Barter Theatre’s footprint has expanded over the years. Across the street from the main building is Barter Stage II, which offers a more intimate setting. With a thrust stage and seating for 167, the action is up close and personal. The theatre has a deep commitment to new works and Appalachian stories, as well as programs for students, helping guarantee a vibrant future for regional theatre.
As it celebrates its 80th birthday, Barter Theatre is still the epicenter of Abingdon’s cultural life, which also features live music, world-class museums, galleries and a wide variety of working artist’s studios.
Today, the drama in Abingdon plays out on a stage with talented actors. But for hundreds of years, great events and fascinating characters have left an indelible mark on this unique community. For example, if Daniel Boone had his way Abingdon would be forever remembered as Wolf Hills. From the Native American Great Warriors Path, legends of wolves and Daniel Boone to frontier fort attacks, the oldest English-speaking settlement west of the Blue Ridge is full of history.
Around the time Daniel Boone roamed these woods, early settlers traveled through the region on The Great Road, also known as The Wilderness Road, a migration route for those crossing the mountains to reach the new American frontier. These settlers faced tremendous hardship and harrowing experiences including battles with Native Americans.
The Town of Abingdon was established by Act of the General Assembly in Virginia in 1778. Two short years later, Abingdon played a role in helping the young nation gain its independence. Patriots from Virginia gathered at the Muster Grounds to begin a 220 mile march to Kings Mountain, South Carolina. The ensuing battle was a turning point in the Revolutionary War. The Abingdon Muster Grounds have been meticulously preserved and today serve as the northern trail head of the congressionally authorized Over mountain Victory National Historic Trail.

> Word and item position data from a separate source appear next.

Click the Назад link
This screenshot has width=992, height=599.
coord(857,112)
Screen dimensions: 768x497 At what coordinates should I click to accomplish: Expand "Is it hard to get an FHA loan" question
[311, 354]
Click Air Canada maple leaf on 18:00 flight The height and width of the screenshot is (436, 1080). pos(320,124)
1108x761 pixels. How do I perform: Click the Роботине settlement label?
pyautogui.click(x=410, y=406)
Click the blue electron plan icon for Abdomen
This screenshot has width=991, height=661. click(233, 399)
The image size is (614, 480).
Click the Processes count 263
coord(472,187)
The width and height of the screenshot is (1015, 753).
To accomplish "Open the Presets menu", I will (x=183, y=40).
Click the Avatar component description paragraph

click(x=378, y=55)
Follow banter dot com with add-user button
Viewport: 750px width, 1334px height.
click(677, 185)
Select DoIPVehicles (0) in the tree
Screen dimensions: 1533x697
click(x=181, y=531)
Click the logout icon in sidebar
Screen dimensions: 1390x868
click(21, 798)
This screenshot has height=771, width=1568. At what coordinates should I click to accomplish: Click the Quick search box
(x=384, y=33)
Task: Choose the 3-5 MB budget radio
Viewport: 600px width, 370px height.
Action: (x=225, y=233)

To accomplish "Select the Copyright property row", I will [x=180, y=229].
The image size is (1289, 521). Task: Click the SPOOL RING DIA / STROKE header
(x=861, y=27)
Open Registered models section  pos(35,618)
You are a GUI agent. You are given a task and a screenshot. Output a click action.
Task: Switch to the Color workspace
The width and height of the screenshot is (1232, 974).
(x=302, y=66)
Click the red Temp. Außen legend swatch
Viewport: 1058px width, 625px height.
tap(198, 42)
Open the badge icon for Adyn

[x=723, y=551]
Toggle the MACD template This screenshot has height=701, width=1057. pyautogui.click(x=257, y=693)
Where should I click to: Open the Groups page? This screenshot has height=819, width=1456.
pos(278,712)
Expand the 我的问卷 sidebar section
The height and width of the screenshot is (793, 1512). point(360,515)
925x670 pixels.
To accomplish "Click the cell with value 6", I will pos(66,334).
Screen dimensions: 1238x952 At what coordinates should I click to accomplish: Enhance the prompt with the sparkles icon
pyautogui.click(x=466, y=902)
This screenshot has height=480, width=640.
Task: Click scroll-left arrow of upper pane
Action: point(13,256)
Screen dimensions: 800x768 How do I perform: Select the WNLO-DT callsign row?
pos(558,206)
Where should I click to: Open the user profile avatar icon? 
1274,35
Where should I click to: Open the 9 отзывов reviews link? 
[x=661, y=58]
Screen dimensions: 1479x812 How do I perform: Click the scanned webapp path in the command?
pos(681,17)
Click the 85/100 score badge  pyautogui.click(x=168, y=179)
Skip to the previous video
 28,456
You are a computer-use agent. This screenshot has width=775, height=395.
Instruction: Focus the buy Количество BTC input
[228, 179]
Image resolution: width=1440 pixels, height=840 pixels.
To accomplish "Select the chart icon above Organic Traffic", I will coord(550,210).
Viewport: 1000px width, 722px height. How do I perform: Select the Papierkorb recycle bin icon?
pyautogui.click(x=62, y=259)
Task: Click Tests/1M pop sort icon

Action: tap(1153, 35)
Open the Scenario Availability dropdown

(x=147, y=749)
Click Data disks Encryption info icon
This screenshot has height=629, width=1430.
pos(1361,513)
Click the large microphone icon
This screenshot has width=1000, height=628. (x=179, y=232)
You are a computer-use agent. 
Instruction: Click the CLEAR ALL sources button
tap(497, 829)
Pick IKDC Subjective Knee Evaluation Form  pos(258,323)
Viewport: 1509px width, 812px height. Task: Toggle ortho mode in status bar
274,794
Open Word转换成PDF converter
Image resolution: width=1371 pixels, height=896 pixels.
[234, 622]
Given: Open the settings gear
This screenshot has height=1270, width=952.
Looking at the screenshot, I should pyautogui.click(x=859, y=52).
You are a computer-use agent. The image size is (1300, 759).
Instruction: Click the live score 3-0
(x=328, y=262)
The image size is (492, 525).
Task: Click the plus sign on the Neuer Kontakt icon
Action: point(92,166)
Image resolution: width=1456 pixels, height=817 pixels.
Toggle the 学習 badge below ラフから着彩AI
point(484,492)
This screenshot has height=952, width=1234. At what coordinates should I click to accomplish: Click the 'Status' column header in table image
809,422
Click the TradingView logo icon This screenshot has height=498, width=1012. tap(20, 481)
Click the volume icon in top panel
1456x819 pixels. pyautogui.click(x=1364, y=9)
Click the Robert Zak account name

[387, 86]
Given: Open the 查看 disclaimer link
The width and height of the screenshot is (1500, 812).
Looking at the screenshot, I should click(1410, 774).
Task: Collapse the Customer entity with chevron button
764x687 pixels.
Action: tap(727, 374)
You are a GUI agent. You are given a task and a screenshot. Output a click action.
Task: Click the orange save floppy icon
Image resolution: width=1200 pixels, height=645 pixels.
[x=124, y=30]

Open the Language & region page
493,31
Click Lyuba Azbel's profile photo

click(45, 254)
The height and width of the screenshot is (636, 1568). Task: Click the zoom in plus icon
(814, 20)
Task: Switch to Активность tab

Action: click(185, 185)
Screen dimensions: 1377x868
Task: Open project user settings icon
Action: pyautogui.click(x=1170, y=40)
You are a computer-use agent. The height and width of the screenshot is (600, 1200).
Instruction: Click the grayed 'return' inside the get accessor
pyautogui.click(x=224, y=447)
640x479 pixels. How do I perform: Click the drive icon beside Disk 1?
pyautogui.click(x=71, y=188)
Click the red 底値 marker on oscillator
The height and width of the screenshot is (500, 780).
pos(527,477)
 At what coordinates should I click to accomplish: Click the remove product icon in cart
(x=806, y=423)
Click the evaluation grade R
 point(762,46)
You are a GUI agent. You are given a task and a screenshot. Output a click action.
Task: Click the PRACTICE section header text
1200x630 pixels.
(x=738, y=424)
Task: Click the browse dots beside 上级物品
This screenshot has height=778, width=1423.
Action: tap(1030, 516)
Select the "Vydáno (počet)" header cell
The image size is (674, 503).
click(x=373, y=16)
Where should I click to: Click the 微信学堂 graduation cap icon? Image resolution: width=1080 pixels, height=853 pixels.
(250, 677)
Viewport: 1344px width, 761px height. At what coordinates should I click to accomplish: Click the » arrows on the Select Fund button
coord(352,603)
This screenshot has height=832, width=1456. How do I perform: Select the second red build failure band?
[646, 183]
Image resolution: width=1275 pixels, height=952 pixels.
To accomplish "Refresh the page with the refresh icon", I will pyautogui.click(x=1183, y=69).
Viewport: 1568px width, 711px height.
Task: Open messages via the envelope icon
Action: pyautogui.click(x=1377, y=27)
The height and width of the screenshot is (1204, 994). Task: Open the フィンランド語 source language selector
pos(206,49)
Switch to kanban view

Abingdon is a picturesque ideal Blue Ridge Mountain town. Its historic downtown district, complete with lots of unique shops, restaurants and inns draw visitors from all over the east coast. But outdoor enthusiasts love that the mountains offer so many ways to play and they’re just minutes from downtown.
The Virginia Creeper Trail owes its unusual name to the way locals referred to the old steam engines laboring up mountain grades with heavy loads of lumber or iron ore. In every other way, the Virginia Creeper Trail is a delightful way to spend a day in the beautiful mountains. The 34 mile scenic trail is filled with charm, history, scenery and a few surprises.
The multi-purpose trail runs along railroad right-of-way that dates back to the 1880s. Today, it is widely considered one of the finest rails-to-trails examples in the east. The trail is used by walkers, runners, horseback riders and lots of bikers. In Abingdon, the western terminus of the trail, access couldn’t be any simpler. It’s hard to miss the restored locomotive on display at the trail head right in the middle of town.